| 3 min read

System Design: Defense-in-Depth for LLM Safety

A practical, layered safety architecture for GenAI systems: where to place guardrails, how to keep latency low, and how to handle edge cases.

#System Design #AI Safety #LLM #Architecture

Problem Statement

LLM applications face prompt injection, policy violations, PII leakage, and unsafe outputs. A single safety layer is insufficient: attacks bypass heuristics, and models can hallucinate unsafe content even when inputs are clean.

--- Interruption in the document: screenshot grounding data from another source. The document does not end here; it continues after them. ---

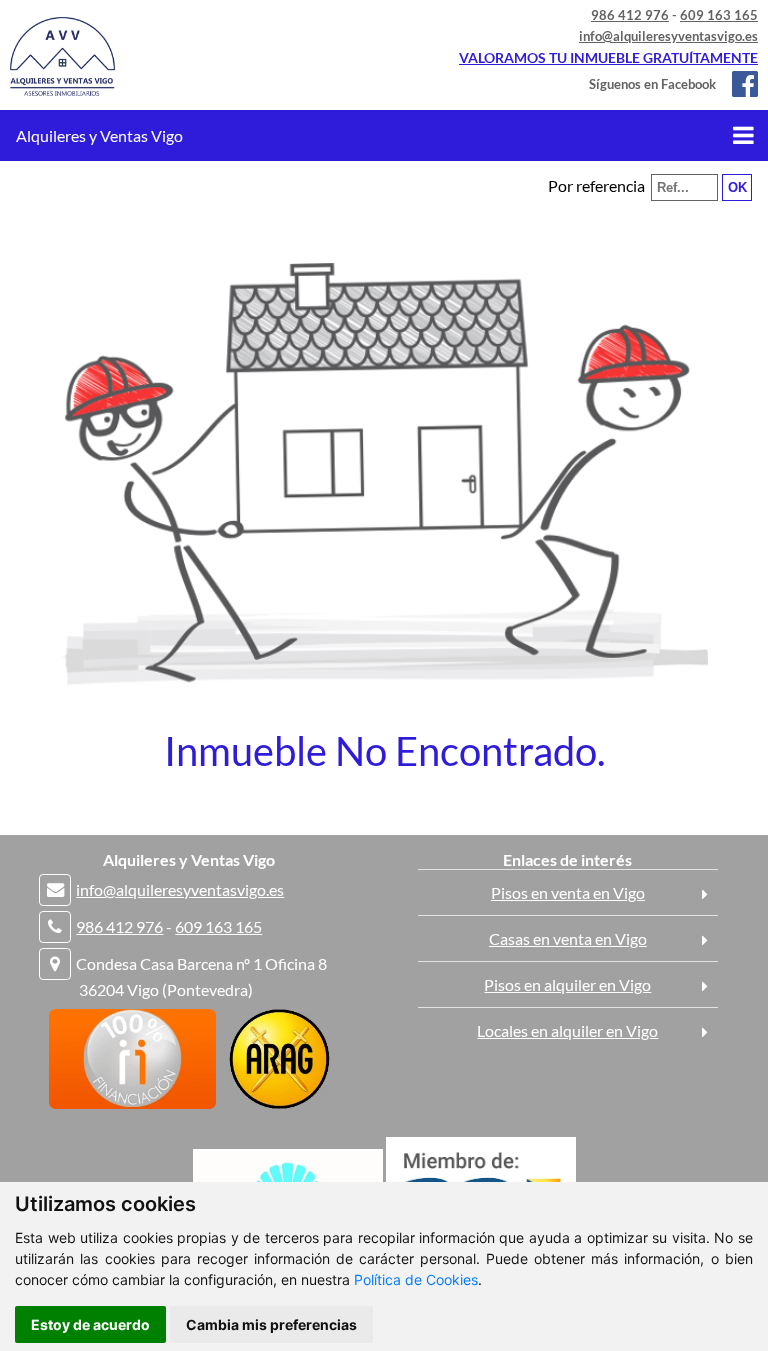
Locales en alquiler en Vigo (567, 1030)
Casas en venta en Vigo (568, 938)
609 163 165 (719, 15)
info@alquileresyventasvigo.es (668, 36)
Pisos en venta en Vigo (568, 892)
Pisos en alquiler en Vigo (567, 984)
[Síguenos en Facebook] (738, 84)
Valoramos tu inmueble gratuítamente (608, 57)
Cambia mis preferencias (271, 1324)
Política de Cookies (416, 1279)
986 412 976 (630, 15)
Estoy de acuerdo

The goal is to build a defense-in-depth system that:

  • Catches obvious attacks fast
  • Escalates only suspicious traffic to expensive checks
  • Provides auditability and incident response
  • Fails closed on safety errors

High-Level Architecture

Client
  -> Input Validation (schema, size, encoding)
  -> Tier 1 Heuristics (rules, regex, blocklists)
  -> Tier 2 Fast ML (toxicity, injection classifier)
  -> Tier 3 Deep ML (LLM judge / ensemble)
  -> Model Inference
  -> Output Filtering (PII redaction, policy checks)
  -> Response

Observability + Audit Logs across all tiers

Key design principle: cheap checks first, expensive checks last.


Components

1) Input Validation

  • Reject malformed requests early
  • Enforce length limits, encoding, required fields
  • Prevent resource exhaustion

2) Tier 1 Heuristics

  • Regex patterns for known jailbreaks
  • Blocklists for unsafe terms
  • Bloom filter for known bad prompts

Latency: sub-millisecond

3) Tier 2 Fast ML

  • Small classifiers for toxicity, injection
  • Run on GPU when available, CPU otherwise
  • Sample only when needed (e.g., 30% of clean traffic + all suspicious)

Latency: 5-20ms

4) Tier 3 Deep ML

  • Expensive LLM-based analysis
  • Use only on edge cases
  • Strict budget per request

Latency: 50-100ms (rarely triggered)

5) Output Filtering

  • Detect PII, unsafe output, policy violations
  • Redact or block
  • Record audit trail

Key Data Flows

Normal (safe) flow

  • Input validation passes
  • Heuristics pass
  • Skip ML tiers
  • Output filter passes
  • Response returned

Suspicious flow

  • Heuristics trigger
  • Fast ML invoked
  • If borderline, deep ML invoked
  • Output filter applied
  • Response modified or blocked

Failure Handling

  • Fail closed on safety service errors
  • Provide clear rejection reasons to callers
  • Log with request IDs for investigation
  • Escalate to human review when confidence is low

Observability

Track:

  • Safety verdict distribution
  • False positive rate
  • Latency per tier (p50/p95/p99)
  • Trigger rates for each tier
  • Block reasons by category

Tradeoffs

  • Latency vs coverage: more layers increase safety but add delay
  • Cost vs accuracy: deep ML is expensive, limit its usage
  • User friction: block vs fix/guide responses

Summary

Defense-in-depth provides resilience to evolving attack patterns. The system must be measurable, budget-aware, and designed to fail safe.

If you’re building GenAI systems, treat safety as architecture, not a bolt-on feature.